Morning Headlines: Companies Disclose Vape Ingredients; Democrats: Ohio Remains a Swing State
Here are your morning headlines for Monday, Oct. 14:
- Companies to disclose vape ingredients;
- Democrats: Ohio is still a swing state;
- Akron rehab center to move into former Boy Scouts HQ;
- ODOT closer to approval for $65M expansion of I-77;
- MetroHealth donates $1M for new Tri-C institute;
- Ohio House leader unsure of DeWine's gun control plan;
- No issues found during inspects at five corrections facilities;
Companies to disclose vape ingredients
Three Ohio licensed medical marijuana processors will begin disclosing ingredients in vape products amid the uptick in e-cigarette-related illnesses nationwide. Cleveland.com reports Eastlake-based Buckeye Relief, Huron-based Ohio Patients Choice and Standard Wellness in Sandusky County says the move is an effort to make patients feel safe. Usually ingredients are kept secret because of the state's competitive marijuana industry. As of last week, the Ohio Department of Health confirmed 32 cases of vaping-related illnesses with the median age being 21. Public health officials believe most cases are linked to illegal products containing THC, an active ingredient in marijuana.
Democrats: Ohio is still a swing state
Democrats at Sunday's state party dinner fundraiser made the case that Ohio is still a swing state. The topic dominated the discussion in front of an audience of more than 1,000 at the Columbus Convention Center. While Democrats surged in many other swing states in 2018, they lost every statewide race in Ohio but one. The party says speaking to the working class is key to winning the White House next year — focusing on issues including minimum wage, health care and the shuttered General Motors plant in Lordstown. The fourth Democratic presidential debate is Tuesday night at Otterbein University. WKSU will air live coverage from NPR beginning at 8 p.m.
Akron rehab to move into former Boy Scouts HQ
An Akron addiction recovery center is moving into the former Boy Scouts of America headquarters in the Firestone Park neighborhood. The Beacon Journal reports the Interval Brotherhood Home Foundation, Inc. will use the new location for its REACH project, a peer-based outpatient counseling and community outreach program. The move still has to be approved by the Akron Planning Commission and city council. The nonprofit operates a nearly 100-acre residential treatment facility in the Portage Lakes area. It hopes to have the new location operating sometime next year.
ODOT closer to approval for $65M expansion of I-77
The Ohio Department of Transportation is closer to getting the funding to widen the heavily-congested portion of I-77 south through south Akron. The department's review advisory council (TRAC) has voted to approve the $65 million plan to widen I-77 between Arlington Road and Waterloo Road, as well as the I-277/U.S. 224 interchange.
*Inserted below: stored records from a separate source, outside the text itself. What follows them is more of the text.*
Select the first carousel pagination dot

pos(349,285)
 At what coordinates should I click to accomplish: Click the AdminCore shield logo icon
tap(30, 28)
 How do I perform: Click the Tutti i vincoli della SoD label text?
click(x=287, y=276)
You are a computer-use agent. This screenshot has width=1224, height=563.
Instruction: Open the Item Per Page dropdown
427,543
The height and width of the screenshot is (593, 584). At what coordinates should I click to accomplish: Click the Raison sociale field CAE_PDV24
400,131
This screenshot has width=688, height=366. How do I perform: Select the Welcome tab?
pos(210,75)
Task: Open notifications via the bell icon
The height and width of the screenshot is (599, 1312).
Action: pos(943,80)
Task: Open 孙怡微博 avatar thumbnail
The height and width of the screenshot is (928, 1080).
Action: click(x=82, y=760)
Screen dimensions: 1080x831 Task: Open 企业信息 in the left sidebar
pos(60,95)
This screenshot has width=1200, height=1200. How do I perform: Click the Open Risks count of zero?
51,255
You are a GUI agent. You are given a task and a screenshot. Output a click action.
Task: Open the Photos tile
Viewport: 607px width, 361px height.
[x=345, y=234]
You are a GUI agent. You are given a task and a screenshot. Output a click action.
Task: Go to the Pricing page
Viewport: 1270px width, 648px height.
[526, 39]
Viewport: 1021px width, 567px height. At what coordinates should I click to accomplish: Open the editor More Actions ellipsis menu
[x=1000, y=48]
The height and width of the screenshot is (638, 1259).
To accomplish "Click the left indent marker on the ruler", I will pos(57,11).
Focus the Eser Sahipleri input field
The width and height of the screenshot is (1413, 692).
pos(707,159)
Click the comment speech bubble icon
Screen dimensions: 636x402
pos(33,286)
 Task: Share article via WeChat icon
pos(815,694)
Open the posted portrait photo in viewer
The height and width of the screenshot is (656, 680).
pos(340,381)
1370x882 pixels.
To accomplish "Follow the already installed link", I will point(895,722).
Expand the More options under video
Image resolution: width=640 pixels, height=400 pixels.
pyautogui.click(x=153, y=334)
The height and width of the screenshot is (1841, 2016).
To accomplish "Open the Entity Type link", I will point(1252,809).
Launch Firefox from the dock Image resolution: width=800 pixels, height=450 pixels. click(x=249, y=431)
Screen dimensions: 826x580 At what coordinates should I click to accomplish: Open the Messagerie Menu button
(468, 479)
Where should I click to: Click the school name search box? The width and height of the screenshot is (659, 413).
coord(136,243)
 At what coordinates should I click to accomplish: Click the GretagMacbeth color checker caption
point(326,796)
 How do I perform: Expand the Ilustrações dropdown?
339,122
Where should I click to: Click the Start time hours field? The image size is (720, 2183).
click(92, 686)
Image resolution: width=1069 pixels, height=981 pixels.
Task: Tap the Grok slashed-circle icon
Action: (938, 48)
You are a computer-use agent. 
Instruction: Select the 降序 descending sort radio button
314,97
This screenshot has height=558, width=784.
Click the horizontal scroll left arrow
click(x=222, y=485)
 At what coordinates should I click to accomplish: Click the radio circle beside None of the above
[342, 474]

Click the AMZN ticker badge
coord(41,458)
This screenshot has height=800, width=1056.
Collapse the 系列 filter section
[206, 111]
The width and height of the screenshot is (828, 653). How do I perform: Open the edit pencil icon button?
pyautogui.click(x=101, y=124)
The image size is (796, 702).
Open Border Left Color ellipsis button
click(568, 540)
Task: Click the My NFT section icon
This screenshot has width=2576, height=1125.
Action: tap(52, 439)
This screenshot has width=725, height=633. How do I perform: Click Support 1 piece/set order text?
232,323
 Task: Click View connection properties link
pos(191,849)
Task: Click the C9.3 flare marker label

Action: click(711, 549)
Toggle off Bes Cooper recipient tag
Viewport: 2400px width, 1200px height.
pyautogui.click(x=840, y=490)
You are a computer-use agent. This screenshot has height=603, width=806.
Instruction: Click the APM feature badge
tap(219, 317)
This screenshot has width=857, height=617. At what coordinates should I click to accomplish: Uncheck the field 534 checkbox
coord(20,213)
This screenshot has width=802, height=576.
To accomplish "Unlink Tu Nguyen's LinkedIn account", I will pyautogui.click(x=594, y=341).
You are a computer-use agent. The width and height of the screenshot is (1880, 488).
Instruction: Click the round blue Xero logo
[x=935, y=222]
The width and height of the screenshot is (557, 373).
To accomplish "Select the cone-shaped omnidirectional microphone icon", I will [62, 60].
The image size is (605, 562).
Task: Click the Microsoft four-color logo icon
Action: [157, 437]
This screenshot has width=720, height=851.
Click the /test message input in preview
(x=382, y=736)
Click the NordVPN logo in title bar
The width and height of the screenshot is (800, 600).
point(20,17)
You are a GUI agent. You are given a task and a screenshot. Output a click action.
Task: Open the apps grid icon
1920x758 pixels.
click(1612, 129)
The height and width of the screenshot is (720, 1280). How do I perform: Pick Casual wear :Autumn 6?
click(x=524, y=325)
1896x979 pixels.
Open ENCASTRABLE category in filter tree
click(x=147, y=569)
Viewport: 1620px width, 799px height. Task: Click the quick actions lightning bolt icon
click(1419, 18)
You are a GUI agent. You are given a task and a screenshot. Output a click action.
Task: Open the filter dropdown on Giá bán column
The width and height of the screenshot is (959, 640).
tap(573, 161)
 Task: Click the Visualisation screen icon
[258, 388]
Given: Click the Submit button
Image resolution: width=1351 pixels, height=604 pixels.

There will now be a public comment period on the project before a final vote later this year. Construction is expected to begin in 2021.
MetroHealth donates $1M for new Tri-C institute
MetroHealth is donating $1 million to Cuyahoga Community College to establish a center that'll create training programs at the hospital's main campus in Cleveland. The Institute of HOPE — which stands for Health, Opportunity, Partnership and Empowerment — will offer training for Tri-C students in fields like health care, public safety and information technology. The donation will also create scholarships. In addition to training, the institute will also provide a community kitchen, legal counseling and job navigation. It's expected to open this spring.
Ohio House leader unsure of DeWine's gun control plan
The Republican who leads the Ohio House remains hesitant about GOP Gov. Mike DeWine's proposed changes to address gun violence, even after the governor backed off pushing for a so-called "red flag law" and universal background checks. The Columbus Dispatch reports House Speaker Larry Householder expressed "deep concerns" about the plan, including proposals that could increase background checks and make it easier to punish people who sell firearms to people legally prohibited from having guns.
No issues found during inspects at five corrections facilities
A committee that conducts prison inspections on behalf of the Ohio Legislature said it found no problems during inspections at five corrections facilities. Committee Executive Director Charlie Adams during a joint House-Senate hearing credited innovation at the Ohio Department of Rehabilitation and Correction and the new state budget for the lack of problems or weaknesses found.